In the laws of the Jews, that is, in Leviticus and Deuteronomy, not the least mention is made of the existence of the angels – much less of the worship of them. Neither did the Sadducees believe in the angels.
But in the histories of the Jews, they are much spoken of. The angels were corporeal; they had wings at their backs, as the Gentiles feigned that Mercury had at his heels; sometimes they concealed their wings under their clothing. How could they be without bodies, since they all ate and drank, and the inhabitants of Sodom wanted to commit the sin of pederasty with the angels who went to Lot's house?
The ancient Jewish tradition, according to Ben Maimon, admits ten degrees, ten orders of angels:
1. The chaios ecodesh, pure, holy. 2. The ofamin, swift. 3. The oralim, strong. 4. The chasmalim, flames. 5. The seraphim, sparks. 6. The malakim, angels, messengers, deputies. 7. The elohim, gods or judges. 8. The ben elohim, sons of the gods. 9. The cherubim, images. 10. The ychim, animated.

(Word and element location records)
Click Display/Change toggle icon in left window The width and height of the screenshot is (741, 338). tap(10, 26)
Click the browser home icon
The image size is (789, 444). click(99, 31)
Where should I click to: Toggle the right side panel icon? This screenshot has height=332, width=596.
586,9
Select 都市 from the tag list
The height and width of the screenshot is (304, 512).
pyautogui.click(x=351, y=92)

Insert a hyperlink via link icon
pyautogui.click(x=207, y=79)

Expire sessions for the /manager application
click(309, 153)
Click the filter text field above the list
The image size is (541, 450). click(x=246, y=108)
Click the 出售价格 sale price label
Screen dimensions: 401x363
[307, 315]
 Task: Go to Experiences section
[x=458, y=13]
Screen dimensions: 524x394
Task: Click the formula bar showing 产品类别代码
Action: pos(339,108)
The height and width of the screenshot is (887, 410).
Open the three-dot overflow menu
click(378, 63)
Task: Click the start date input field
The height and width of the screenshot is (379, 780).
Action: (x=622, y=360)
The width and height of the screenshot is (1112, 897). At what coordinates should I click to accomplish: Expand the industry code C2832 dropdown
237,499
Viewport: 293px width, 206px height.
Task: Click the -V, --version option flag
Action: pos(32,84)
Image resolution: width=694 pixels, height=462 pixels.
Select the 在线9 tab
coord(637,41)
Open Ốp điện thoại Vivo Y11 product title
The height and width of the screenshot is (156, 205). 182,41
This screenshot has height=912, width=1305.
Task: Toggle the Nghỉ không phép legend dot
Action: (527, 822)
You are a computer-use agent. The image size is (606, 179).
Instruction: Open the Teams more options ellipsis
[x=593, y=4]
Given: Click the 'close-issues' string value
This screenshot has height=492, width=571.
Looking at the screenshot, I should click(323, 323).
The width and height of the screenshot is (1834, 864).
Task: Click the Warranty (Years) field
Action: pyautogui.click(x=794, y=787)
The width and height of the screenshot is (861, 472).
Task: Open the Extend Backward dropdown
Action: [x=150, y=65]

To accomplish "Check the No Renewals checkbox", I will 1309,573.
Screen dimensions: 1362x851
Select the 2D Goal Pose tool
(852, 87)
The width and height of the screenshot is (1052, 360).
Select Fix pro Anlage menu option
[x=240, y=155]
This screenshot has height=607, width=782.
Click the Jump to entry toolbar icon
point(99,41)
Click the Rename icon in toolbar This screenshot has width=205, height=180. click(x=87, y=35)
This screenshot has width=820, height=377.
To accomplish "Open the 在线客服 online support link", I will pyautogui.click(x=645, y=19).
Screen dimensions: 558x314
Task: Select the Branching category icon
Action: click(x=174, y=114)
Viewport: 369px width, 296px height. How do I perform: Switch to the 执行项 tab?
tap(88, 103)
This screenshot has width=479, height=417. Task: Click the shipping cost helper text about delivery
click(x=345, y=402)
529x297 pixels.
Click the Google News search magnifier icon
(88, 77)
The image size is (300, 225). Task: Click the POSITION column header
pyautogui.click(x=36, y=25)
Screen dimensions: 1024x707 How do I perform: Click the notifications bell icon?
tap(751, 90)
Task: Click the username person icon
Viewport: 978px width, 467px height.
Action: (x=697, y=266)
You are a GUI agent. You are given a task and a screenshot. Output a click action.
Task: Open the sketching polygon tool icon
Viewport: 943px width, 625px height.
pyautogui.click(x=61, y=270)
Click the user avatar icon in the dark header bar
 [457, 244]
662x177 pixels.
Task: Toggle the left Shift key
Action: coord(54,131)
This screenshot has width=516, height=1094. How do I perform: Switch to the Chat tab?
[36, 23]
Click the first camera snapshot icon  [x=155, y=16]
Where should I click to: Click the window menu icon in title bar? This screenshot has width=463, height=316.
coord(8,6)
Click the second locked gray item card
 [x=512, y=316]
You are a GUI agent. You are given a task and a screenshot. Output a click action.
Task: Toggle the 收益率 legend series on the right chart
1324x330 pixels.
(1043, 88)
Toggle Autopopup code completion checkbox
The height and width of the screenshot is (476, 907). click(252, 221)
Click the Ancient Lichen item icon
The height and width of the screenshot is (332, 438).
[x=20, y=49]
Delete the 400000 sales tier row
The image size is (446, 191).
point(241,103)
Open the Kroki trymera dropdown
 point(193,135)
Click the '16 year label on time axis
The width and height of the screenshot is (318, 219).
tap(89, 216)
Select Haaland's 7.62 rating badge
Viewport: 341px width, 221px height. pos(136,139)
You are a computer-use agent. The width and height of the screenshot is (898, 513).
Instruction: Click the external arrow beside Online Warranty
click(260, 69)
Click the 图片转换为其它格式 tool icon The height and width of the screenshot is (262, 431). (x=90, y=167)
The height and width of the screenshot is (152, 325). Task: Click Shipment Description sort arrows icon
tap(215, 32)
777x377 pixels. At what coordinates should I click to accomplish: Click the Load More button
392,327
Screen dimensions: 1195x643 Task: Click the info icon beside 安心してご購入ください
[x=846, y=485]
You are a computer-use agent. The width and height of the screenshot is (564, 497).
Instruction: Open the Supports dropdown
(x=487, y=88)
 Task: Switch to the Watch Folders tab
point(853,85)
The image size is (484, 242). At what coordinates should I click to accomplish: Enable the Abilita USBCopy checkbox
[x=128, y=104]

## Required work
• 1. In one to three sentences, explain why the passage on angels says the angels in the Jewish histories were corporeal.
• 2. Convert the records, from the start through the line containing "coord(637,41)", into a JSON list of strings with one string per line and blank lines omitted.
The passage on angels and the records are unrelated material.

## Answers to each task
• 1. The passage says they must have had bodies because they all ate and drank. It adds that the inhabitants of Sodom wanted to commit pederasty with the angels who went to Lot's house.

• 2.
[
  "Click Display/Change toggle icon in left window The width and height of the screenshot is (741, 338). tap(10, 26)",
  "Click the browser home icon",
  "The image size is (789, 444). click(99, 31)",
  "Where should I click to: Toggle the right side panel icon? This screenshot has height=332, width=596.",
  "586,9",
  "Select 都市 from the tag list",
  "The height and width of the screenshot is (304, 512).",
  "pyautogui.click(x=351, y=92)",
  "Insert a hyperlink via link icon",
  "pyautogui.click(x=207, y=79)",
  "Expire sessions for the /manager application",
  "click(309, 153)",
  "Click the filter text field above the list",
  "The image size is (541, 450). click(x=246, y=108)",
  "Click the 出售价格 sale price label",
  "Screen dimensions: 401x363",
  "[307, 315]",
  " Task: Go to Experiences section",
  "[x=458, y=13]",
  "Screen dimensions: 524x394",
  "Task: Click the formula bar showing 产品类别代码",
  "Action: pos(339,108)",
  "The height and width of the screenshot is (887, 410).",
  "Open the three-dot overflow menu",
  "click(378, 63)",
  "Task: Click the start date input field",
  "The height and width of the screenshot is (379, 780).",
  "Action: (x=622, y=360)",
  "The width and height of the screenshot is (1112, 897). At what coordinates should I click to accomplish: Expand the industry code C2832 dropdown",
  "237,499",
  "Viewport: 293px width, 206px height.",
  "Task: Click the -V, --version option flag",
  "Action: pos(32,84)",
  "Image resolution: width=694 pixels, height=462 pixels.",
  "Select the 在线9 tab",
  "coord(637,41)"
]